We may all agree that adultery is not a good thing, but our opinions here sometimes appear to be a mud fence we have built to withstand an incoming tsunami. Something more, we feel, may be necessary.
In the modern church, a pastor can commit adultery, and get caught. It is at least possible that, in the aftermath of the scandal, if there is a scandal, he can expect to get some counseling, and be back in the pulpit in a matter of weeks. If he is lucky, he might get a book deal out of the whole thing. As we consider the pattern of contemporary evangelical Christians (as distinct from historic believing evangelicals), we would be hard-pressed to show any distinctive difference between the sexual behavior of evangelical Christians and the behavior of their unbelieving counterparts.
As with so many issues, we need to get to the root of the matter. And the root of the matter is our general pattern of self-indulgence. We maintain a culture which is designed to enervate any serious attempts at the virtue of self-control.
One writer astutely observed that America has turned into a nation of large toddlers. We all, from successful businessmen on down, dress as though we were little ones. The uniforms of little kids can be seen everywhere. We see baseball caps, baggy pants (big enough to hide the diapers), oversized sneakers, untied (haven’t learned that yet), and then, in the weirdest twist of all, we see that everyone appears to be carrying around bottles with giant nipples. All we need is for some bright engineer in Detroit to figure out a way to make our cars look like strollers, and for someone else to figure out how to market adult binkies.
We as a nation are not used to any instruction or discipline on how to control our passions and desires, in any area. We are pampered as toddlers, indulged as schoolchildren, spoiled as teenagers, and by the time we come to young adulthood, we are floating in a small lake of material prosperity and assorted stock options.

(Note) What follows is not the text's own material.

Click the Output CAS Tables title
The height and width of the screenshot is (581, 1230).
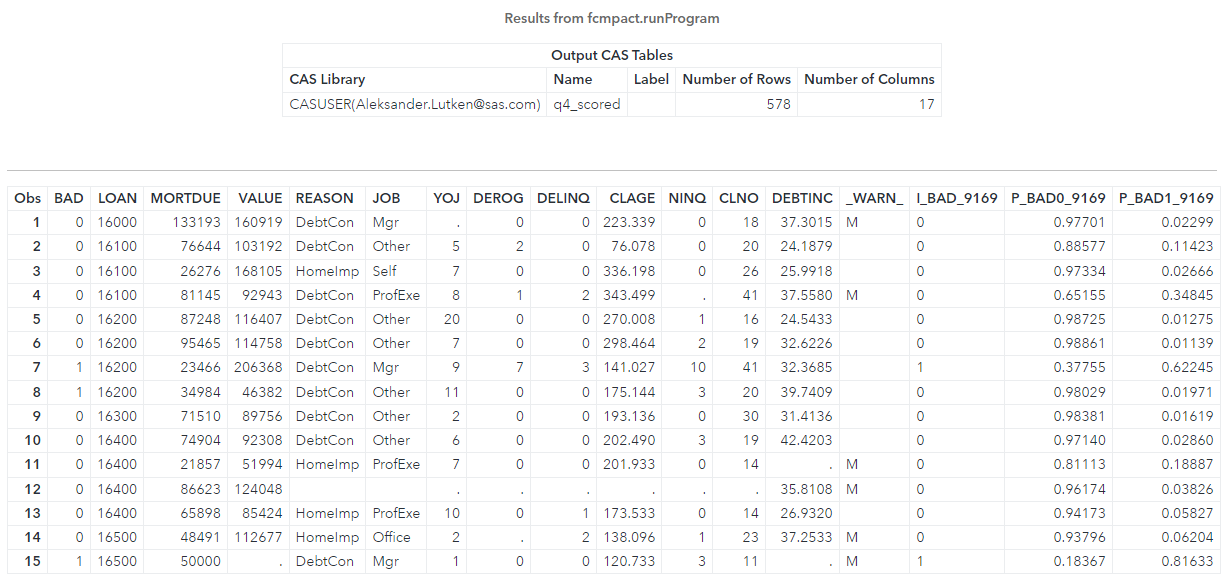613,55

When, where, in what area, have we ever been told, No? If such an event were to occur, as rare as a slow comet, we take it ill.
Now, with this as our context, just to make it a little more interesting, throw in sexual desire. If we want a car, we charge it. If we want a bag of chips, we buy it. If we want better grades, we whine to the instructor. Now, given this, what happens when we want our neighbor’s wife? This is not a trick question.

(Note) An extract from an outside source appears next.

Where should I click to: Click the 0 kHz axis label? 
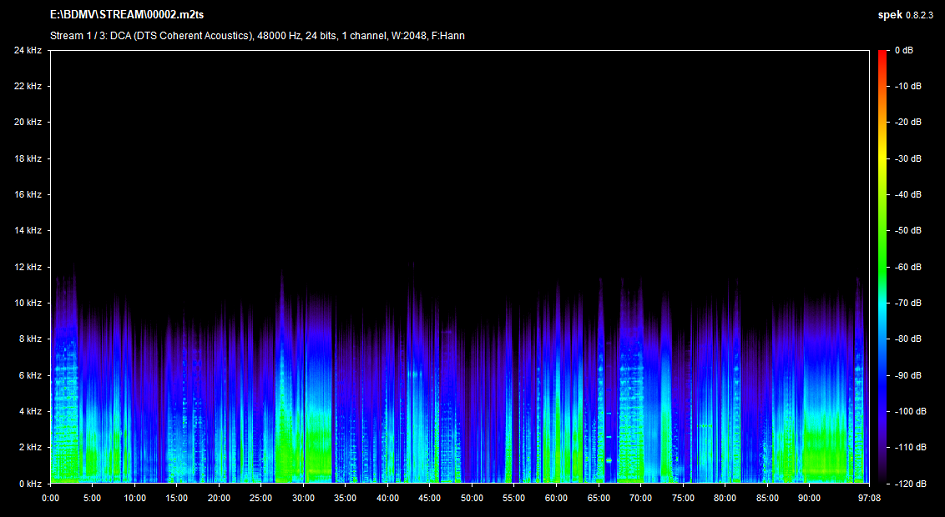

What is needed is a return to discipline, in every area. This should not be problematic for Christians, because this is simply a call for renewed discipleship. Disciples, by definition, are those under discipline. But this call is problematic for the modern Church because discipleship is not sufficiently sensitive to market forces. It says no to those who show up at the door expecting to be told yes. This is what lies behind the massive shift to ecclesiastical marketing, and seeker-sensitive churches. We approach unbelieving America, arms wide open, saying that we can meet all felt needs. What we ought to be doing is preaching the Word, maintaining that we expect to encounter various lusts and desires, masquerading as felt needs, and when we do, we will do our level best to punch them all in the head.
If any man would be my disciple, Jesus did not say, let him affirm himself, and know that God don’t make no junk. Let him learn to feel good about himself. Let him learn to view heaven as a giant vending machine.
As long as this sorry state of affairs exists in the Church, we can continue to expect affairs in the Church. As long as we continue to adulterate our liturgy, our preaching, our confessional standards, our psalm and hymn singing, we can continue to expect men and women to adulterate their marriage vows. Why should they not be unfaithful in what they have been given? Their churches are unfaithful in what they have been given.
This is just another way of saying that everything is connected. Piecemeal reformations will only exasperate us in their futility. We are overwhelmed by our adversaries, but this is because they are still too small. Goliath needs to be a giant before the Bible story can be reenacted. Because we want to “divide and conquer” we continue to ignore the real nature of the war, and we continue to suffer one tactical defeat after another. We want to face fifteen little goliaths, one at a time. This is why each little goliath takes us down. We need to recover the faith of David, and pray that the whole system of unbelief, the massive resistance to discipleship, will be seen all at once, all together, lying on the ground with a stone in its forehead.
The word of Christ is all-encompassing. He is the Lord of heaven and earth, and He invites followers to deny themselves, take up their cross, and follow Him. Those who do not want to follow Him need not do so. But they cannot “not follow Him” and “follow Him” at the same time. They cannot halt between two ways of life. They cannot indulge themselves, affirm themselves, stroke themselves, and deny themselves. And those who try frequently wind up in the wrong bed.